You can’t ask someone to change who they are before you live or accept them.


12, 15, 21



Sometimes there’s nothing you can say or do to help someone feel better. In times like that, just make sure you don’t make it worse.


14, 18, 21



Grit.


14



Three things you cannot change: The past, the truth, someone else.


18



Talking to people you disagree with is sometimes difficult. But it doesn’t have to be. Enter every conversion assuming you have something to learn.


14, 18, 21



Changed behavior is the only real apology.


15



One of the best doctors I ever worked with started his day by walking through the office and saying “good morning” to everyone. He’d do the same before he left at the end of the day, just making sure everyone was ok, to call him if they needed anything, etc. I don’t know what your career will be but if you’re in a position to do so, I hope you’ll adopt this habit.


21



Grandpa was a Marine, though you’d never know it. Slight in build and oh-so gentle natured. But underneath he had a good bit of grit. He never complained. He once told me “You can stand any amount of pain for a little while.” (Basically saying suck it up and hang in there until help arrives.) I’ve never forgotten it.


18



Offer gifts to the Lord. Maybe it's your school work, or your career, or the kid you raise, or your life in general. Wrap it up and make it a present to the Lord.


9-15



Look for answers where truth, laughter, kindness, beauty, compassion and love are found. (Not in outward appearances or illusions of perfection. Not in cynicism, apathy or destructiveness.)


10, 13, 16, 19, 21



They’re not rejecting you, they’re just becoming who they are. Give them some space.


12, 13, 14, 15, 16, 17



“You will encounter many defeats, but you must not be defeated.” -Maya Angelou


17



Be the kind of man that people feel safe around. Safe from harm, safe from judgment and safe from ridicule.


17



They’re very teachable at this age. When behavior is bad, send to their room for a brief “time-out.” Then go get them by sitting and putting him/her on your lap. Talk (1-3 sentences) about why we don’t behave that way and how I expect you to behave instead. Then hugs and kisses. If the offense is really bad, introduce consequences (which have to be immediate, they wont understand missing out on something hours from now, won’t make the connection.)


3



Start explaining wants vs. needs. Continue explaining for the next 30 years. We don’t always get what we want. That’s okay. 4 year olds can begin to understand this.


4



Jumper cables 101


14



Don’t be a mooch! Contribute: To your home, your relationships, your work, your community, your church, your country, the world.
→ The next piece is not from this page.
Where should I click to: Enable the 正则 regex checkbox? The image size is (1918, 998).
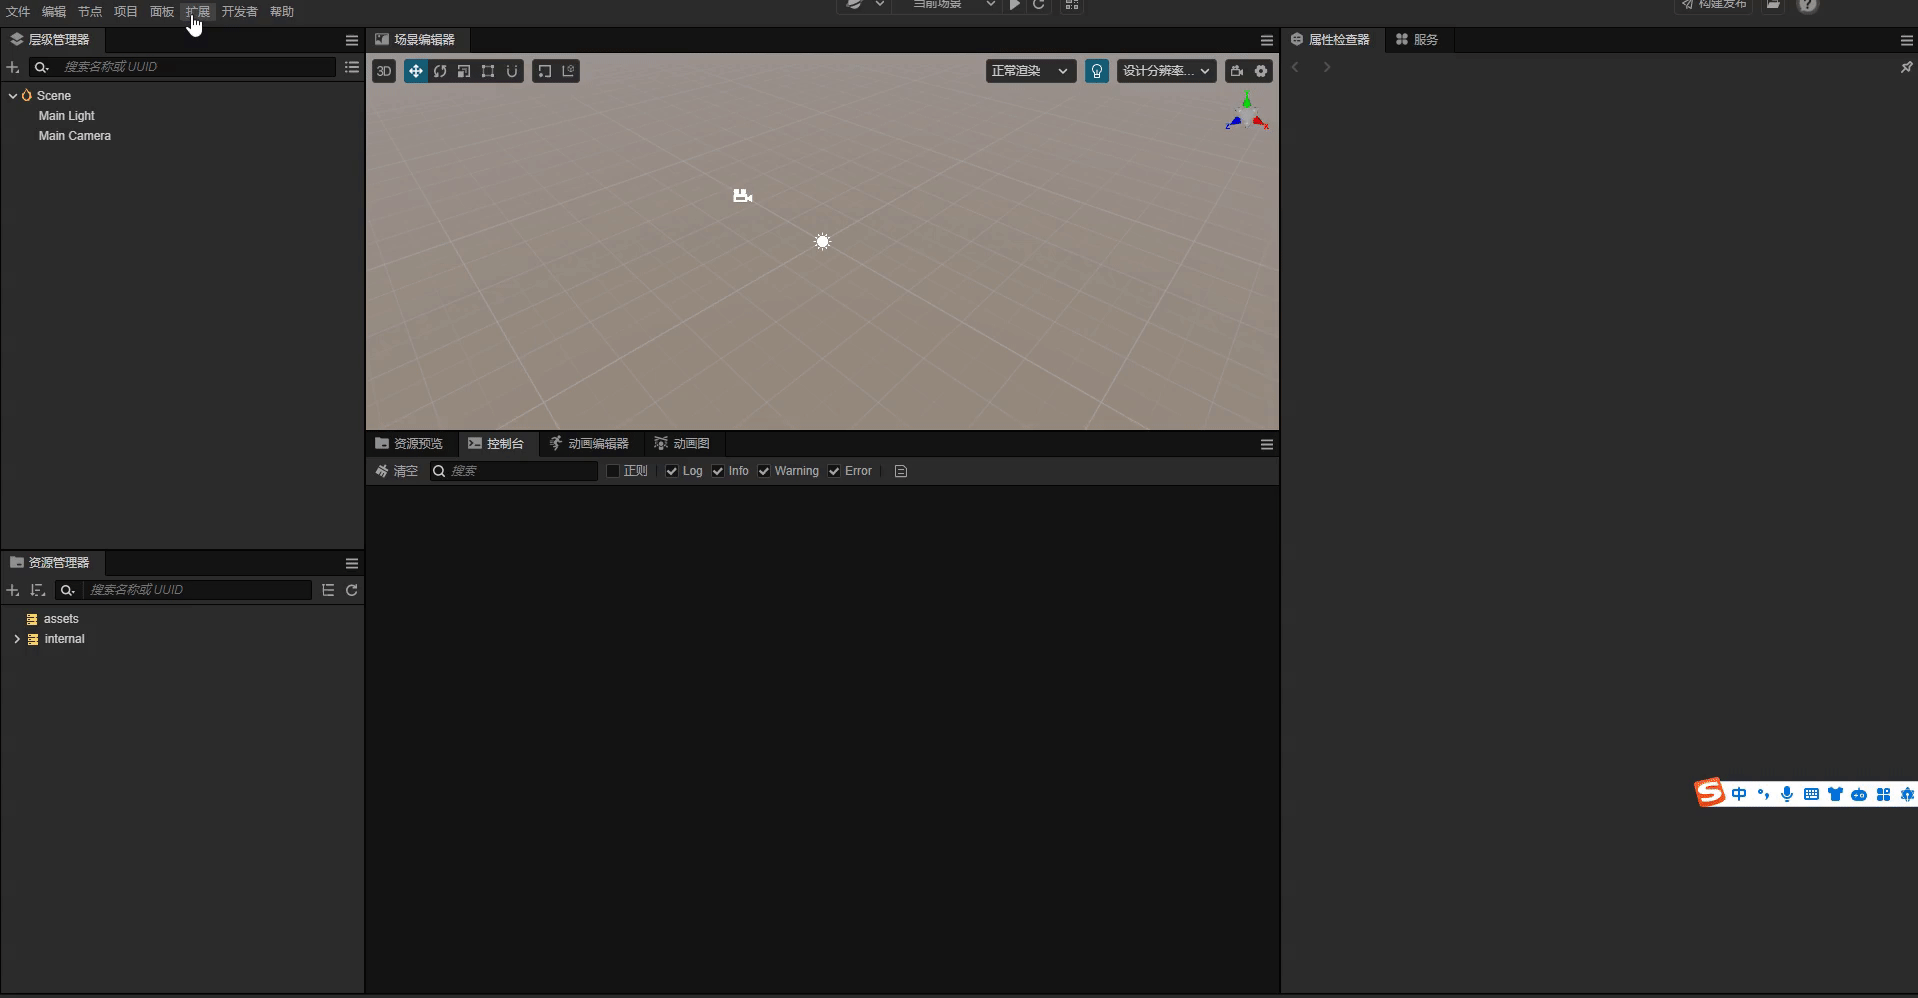pos(612,471)
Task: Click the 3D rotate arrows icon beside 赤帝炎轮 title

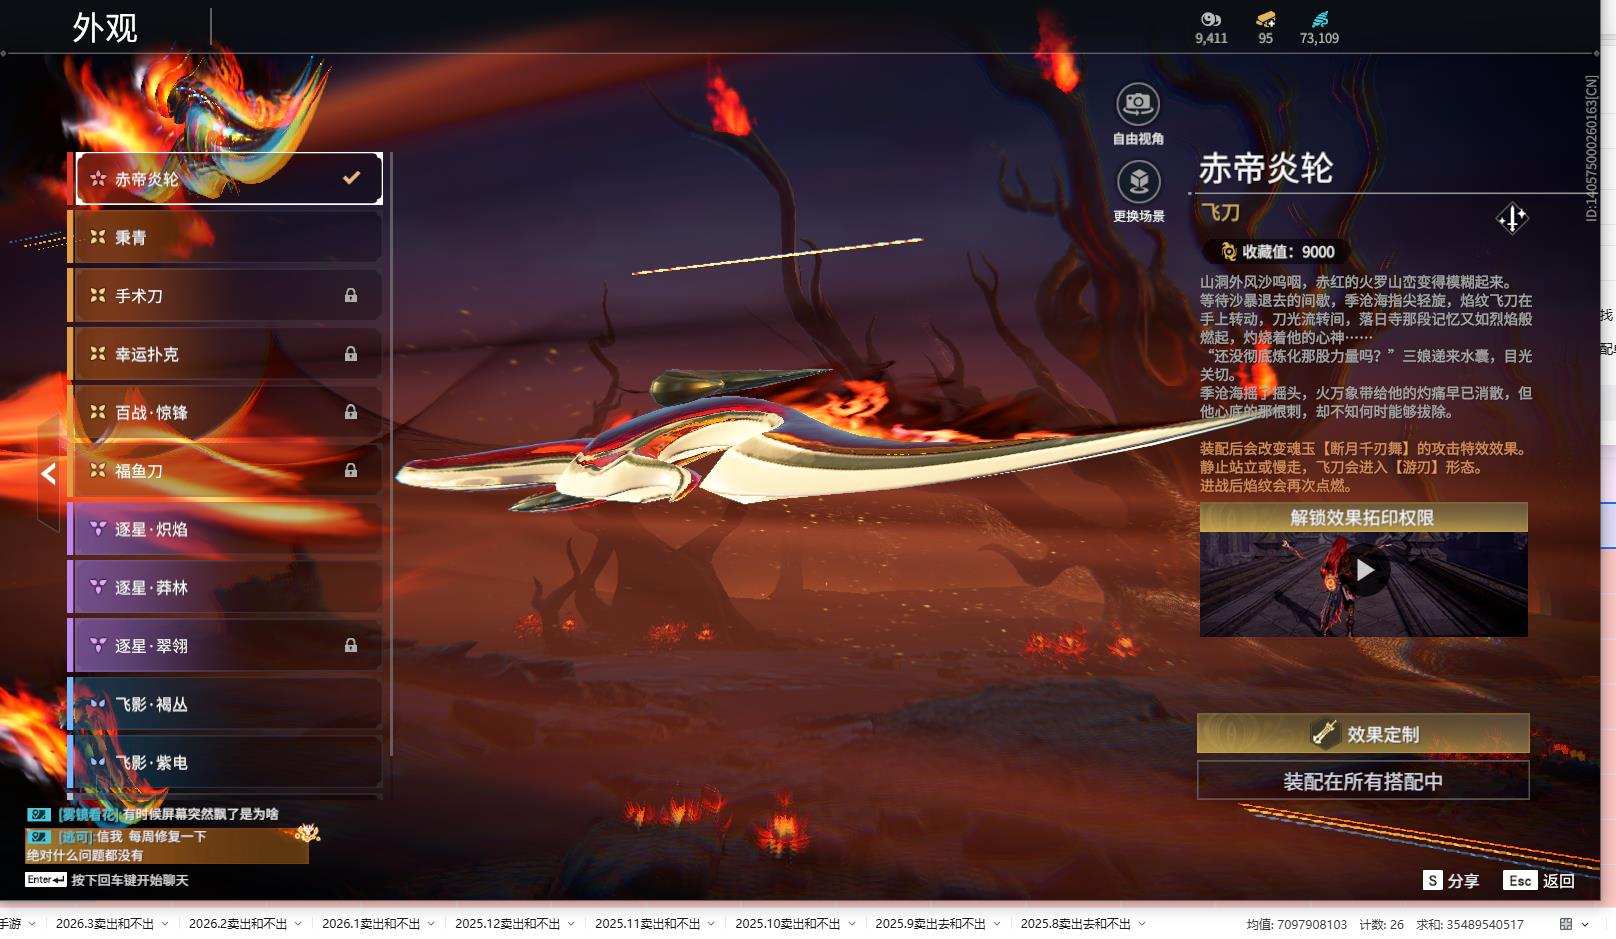Action: tap(1513, 218)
Think about how much you get from all these things. It’s so much more from all these things than you could ever pay back, but that doesn’t mean you don’t try. Dig in and contribute wherever you can. Never free-load. That’s not who we are. Be brave and contribute your talent, treasure or whatever you can. Duty and compassion both demand it.


11-18



You’ll be finished with school soon. The most important thing I hope you learned is that there is still so much yet to learn.


21



Self-care is active not passive. (Zoning-out on the couch or sleeping all day isn’t self-care.)


13, 15



Practice road-rage roll playing. People are NUTS! It's hard to imagine how you'll react when someone gets aggressive with you. Let's practice staying calm when someone is shouting and in your face.


15-17



Don’t waste your life’s purpose worrying about what other people think about you.


12, 15, 21



A useful opening line in a conversation (personal, parenting or professional) is “What should I know about ...”. It shows you understand you have something to learn, and it makes people feel valued. “What should I know about what’s going on at football practice?”


14



The person you have the most electric connection to may not be the ideal choice for a life partner.


15, 19, 21



A wise friend once told me "Don't dump grace down the drain." Respond to nudges: Speak up even if you're afraid, reach out to someone who's hurting, forgive someone (or yourself.) God is so good and so generous...accept his gifts.


15



Your body and brain are always trying to protect you.


17



People pretend to enjoy all sorts of things. Don’t assume you’re the only one who thinks drinking to the point of getting sick is just stupid.


15



Go for walks together as a family before or after dinner. Sometimes we go for distance, sometimes we call them "safaris" and look for as many living creatures as we can find.


4



We struggle so much when we don’t know ourselves. Are you a thinker (creative, big picture) or a doer (meticulous, task-oriented.) Both are great by the way.


16, 21



Drinking doesn’t work like climbing a hill, it works like surfing waves. “More” is not always better. Once you feel tipsy, drinking more will make you feel *worse*. Remember “more alcohol will ruin my buzz.” Coast, recover, then okay to start again.


14. 15. 17. 18. 21



IMPORTANT: If you borrow money from someone pay it back as soon as possible. In full. If you borrow an item, return it in excellent condition. I’d say if you borrow a car, return it with a full tank of gas but hopefully by the time you’re driving there won’t be any combustible engines. So return it fully charged!